*任务要求*. 在下面关于最大子数组差的文段中,分析部分说算法总共要做几次pass?最后一次pass用来做什么?

*给定文段*.
######
Maximum Subarray Difference

Description

Given an array with integers.

Find twonon-overlapping_subarrays_A_and_B, which|SUM(A) - SUM(B)|is the largest.

Return the largest difference.

The subarray should contain at least one number

Example

For[1, 2, -3, 1], return6.

Challenge

O(n) time and O(n) space.

Analysis

与Maximum Subarray系列问题一样,这里其实只用转化问题即,求 max |SUM(A) - SUM(B)|,等价为求

Math.max(ans, Math.max(Math.abs(leftMax(A) - rightMin(B)), Math.abs(leftMin(A) - rightMax(B))))

也就是和之前求 maximum non-overlap subarrays 的思路基本一致,只不过要求的数组变成了四个:leftMax, leftMin, rightMax 和 rightMin

虽然最后代码很长,但是原理很简单,总共5 pass,4次pass用来生成leftMax, leftMin, rightMax 和 rightMin

最后一个pass用来寻找最终的答案。因此时间复杂度O(n), 空间复杂度O(n).
######
*已知信息*.
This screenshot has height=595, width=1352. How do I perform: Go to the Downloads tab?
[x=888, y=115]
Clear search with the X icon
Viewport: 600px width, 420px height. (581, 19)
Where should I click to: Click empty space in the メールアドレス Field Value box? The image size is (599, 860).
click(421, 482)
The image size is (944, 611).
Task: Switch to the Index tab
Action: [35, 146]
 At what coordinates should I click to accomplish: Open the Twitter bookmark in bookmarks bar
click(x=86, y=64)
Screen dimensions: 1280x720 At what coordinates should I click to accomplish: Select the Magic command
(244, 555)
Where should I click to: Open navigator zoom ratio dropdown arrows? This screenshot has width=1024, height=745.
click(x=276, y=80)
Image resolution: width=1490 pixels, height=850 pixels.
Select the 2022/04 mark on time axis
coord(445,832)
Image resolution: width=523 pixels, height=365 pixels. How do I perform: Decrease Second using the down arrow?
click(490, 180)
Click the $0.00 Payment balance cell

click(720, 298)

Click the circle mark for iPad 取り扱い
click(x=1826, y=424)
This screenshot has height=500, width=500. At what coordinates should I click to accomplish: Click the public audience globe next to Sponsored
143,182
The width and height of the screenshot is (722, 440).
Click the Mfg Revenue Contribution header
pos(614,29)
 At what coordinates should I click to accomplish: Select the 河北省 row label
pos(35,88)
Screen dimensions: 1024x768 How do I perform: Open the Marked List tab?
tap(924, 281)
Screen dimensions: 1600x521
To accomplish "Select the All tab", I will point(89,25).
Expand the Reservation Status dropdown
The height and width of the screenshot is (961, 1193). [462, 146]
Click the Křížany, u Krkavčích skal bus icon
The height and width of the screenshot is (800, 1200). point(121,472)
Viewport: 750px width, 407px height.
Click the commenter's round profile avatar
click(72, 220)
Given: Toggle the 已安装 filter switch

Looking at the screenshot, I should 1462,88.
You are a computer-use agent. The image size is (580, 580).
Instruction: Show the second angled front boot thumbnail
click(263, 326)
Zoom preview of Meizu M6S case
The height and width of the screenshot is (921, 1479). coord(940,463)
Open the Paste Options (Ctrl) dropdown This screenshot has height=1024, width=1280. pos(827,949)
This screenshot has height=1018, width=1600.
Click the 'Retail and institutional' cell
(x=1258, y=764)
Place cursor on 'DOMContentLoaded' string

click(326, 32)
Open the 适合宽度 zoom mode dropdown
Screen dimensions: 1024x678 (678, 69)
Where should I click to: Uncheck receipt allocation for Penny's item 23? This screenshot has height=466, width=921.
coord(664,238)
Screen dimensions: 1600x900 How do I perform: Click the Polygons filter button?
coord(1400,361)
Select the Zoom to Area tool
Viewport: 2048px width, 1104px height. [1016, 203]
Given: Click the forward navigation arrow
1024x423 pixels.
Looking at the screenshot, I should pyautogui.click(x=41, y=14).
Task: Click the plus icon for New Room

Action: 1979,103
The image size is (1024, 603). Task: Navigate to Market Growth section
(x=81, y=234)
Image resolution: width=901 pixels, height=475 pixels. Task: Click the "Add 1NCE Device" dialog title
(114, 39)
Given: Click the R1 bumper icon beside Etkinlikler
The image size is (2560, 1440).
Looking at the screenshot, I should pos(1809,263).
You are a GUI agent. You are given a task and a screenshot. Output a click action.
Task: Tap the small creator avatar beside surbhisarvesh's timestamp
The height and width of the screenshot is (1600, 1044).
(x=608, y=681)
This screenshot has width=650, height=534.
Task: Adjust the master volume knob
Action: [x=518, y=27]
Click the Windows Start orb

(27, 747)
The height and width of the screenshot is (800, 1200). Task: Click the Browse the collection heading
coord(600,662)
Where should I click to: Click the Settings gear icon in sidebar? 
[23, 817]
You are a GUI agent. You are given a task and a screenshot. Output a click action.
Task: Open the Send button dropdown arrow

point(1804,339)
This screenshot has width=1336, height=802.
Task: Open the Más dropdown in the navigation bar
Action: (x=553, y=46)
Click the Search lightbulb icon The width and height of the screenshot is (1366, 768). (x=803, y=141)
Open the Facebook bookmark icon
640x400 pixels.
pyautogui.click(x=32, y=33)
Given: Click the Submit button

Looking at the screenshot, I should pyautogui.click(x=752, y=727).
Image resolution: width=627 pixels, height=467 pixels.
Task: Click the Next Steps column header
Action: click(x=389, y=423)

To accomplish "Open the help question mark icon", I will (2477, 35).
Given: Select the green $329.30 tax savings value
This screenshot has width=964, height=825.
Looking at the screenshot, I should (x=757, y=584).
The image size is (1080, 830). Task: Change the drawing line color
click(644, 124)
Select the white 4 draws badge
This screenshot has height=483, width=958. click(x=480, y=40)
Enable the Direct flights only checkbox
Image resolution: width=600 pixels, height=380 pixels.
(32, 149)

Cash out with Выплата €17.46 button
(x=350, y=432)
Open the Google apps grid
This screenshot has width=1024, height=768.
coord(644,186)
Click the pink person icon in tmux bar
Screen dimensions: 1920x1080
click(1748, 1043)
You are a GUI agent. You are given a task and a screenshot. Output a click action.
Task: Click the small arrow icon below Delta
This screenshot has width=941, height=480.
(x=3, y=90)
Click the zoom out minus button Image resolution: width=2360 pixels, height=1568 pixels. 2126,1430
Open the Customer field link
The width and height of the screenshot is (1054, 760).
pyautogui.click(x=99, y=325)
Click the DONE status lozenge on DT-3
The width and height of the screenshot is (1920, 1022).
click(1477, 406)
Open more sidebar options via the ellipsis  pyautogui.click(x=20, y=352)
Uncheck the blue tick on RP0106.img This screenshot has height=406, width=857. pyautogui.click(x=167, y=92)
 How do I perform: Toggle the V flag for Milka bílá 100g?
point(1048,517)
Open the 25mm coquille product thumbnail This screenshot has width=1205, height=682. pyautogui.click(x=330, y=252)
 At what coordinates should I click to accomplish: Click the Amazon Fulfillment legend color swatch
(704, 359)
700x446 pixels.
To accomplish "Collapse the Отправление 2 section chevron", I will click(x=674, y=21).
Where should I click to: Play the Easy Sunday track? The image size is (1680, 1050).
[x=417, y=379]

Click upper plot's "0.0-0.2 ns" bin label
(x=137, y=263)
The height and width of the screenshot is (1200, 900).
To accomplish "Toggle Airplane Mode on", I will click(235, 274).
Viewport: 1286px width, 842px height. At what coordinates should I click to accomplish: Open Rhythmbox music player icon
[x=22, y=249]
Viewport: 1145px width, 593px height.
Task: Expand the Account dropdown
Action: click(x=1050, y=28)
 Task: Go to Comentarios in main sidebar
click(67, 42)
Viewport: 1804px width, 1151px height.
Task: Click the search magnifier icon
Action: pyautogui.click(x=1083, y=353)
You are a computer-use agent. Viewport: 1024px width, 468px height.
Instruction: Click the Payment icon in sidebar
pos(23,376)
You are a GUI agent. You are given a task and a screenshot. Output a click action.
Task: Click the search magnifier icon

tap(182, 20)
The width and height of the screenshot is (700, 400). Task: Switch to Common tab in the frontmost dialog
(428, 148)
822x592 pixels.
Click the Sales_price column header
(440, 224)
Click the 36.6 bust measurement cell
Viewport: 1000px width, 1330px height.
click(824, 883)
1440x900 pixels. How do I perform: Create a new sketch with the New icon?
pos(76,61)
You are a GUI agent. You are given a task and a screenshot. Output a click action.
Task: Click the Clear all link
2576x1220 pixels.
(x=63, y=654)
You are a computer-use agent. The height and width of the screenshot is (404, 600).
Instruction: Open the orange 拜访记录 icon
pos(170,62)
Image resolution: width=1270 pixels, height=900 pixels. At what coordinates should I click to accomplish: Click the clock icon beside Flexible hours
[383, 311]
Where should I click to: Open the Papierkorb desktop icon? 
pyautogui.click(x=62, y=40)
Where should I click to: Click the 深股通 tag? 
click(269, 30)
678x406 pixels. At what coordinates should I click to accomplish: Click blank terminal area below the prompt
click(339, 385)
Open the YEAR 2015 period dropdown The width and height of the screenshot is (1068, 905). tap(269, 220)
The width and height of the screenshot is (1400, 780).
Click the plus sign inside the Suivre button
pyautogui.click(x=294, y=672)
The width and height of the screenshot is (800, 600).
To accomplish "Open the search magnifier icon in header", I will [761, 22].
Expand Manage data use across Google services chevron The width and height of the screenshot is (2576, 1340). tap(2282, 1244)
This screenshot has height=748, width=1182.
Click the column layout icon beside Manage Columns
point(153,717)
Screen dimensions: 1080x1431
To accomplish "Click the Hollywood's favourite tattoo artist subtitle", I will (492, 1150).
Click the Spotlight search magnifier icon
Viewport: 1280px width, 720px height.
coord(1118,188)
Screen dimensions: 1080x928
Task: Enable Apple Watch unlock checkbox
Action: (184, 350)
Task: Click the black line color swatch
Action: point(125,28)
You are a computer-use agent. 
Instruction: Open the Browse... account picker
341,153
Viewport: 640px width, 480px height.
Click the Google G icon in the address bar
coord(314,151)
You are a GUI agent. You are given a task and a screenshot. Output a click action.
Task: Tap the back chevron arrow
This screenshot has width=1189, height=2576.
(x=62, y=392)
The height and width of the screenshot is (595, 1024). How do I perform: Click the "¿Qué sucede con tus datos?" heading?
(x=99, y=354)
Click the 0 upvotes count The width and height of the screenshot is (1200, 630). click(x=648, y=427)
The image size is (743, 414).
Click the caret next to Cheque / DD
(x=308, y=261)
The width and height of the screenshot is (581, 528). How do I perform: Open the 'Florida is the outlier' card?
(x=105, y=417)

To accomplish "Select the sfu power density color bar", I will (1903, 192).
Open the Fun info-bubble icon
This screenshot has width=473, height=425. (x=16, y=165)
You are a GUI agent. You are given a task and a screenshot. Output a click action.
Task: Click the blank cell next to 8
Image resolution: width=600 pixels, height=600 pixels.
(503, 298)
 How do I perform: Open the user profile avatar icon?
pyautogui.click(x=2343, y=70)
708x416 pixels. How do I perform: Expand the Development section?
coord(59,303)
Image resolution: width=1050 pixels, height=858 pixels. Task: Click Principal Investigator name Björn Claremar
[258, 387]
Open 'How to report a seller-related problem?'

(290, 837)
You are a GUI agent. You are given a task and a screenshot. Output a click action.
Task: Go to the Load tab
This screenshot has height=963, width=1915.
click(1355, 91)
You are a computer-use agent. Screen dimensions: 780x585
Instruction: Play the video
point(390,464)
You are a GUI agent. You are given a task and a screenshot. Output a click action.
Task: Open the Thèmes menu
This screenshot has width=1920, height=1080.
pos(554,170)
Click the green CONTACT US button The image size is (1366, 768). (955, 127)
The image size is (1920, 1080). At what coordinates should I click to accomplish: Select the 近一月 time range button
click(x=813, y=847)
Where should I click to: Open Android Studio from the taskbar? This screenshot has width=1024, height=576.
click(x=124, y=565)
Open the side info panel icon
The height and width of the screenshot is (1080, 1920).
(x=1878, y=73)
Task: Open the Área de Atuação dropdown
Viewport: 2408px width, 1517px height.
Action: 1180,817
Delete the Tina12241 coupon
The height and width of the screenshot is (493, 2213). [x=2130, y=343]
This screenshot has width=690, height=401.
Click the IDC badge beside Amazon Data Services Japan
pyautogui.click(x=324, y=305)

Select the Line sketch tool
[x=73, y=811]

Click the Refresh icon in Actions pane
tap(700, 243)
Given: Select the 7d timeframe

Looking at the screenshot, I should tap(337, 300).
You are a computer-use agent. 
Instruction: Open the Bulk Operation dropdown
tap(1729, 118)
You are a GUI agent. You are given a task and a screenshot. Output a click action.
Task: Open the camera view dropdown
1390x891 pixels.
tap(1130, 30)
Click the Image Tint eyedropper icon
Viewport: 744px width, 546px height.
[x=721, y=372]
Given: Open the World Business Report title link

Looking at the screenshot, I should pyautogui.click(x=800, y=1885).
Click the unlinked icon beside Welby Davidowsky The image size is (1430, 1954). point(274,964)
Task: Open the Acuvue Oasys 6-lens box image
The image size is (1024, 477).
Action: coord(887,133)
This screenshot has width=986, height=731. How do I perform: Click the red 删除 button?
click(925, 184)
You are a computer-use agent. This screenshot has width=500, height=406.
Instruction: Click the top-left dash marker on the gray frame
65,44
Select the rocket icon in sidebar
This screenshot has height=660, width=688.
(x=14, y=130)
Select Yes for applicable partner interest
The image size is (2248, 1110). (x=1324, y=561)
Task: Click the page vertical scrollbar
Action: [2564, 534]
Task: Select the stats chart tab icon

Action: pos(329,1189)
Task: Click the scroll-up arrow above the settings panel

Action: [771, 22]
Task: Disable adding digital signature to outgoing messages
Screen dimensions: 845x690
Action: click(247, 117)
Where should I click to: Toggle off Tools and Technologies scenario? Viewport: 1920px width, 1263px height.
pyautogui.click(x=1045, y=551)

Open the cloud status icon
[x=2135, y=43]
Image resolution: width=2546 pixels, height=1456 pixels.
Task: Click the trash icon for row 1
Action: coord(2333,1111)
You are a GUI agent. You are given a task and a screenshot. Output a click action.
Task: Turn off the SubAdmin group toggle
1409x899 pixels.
######
*参考答案*. 总共5次pass,最后一次用来寻找最终的答案。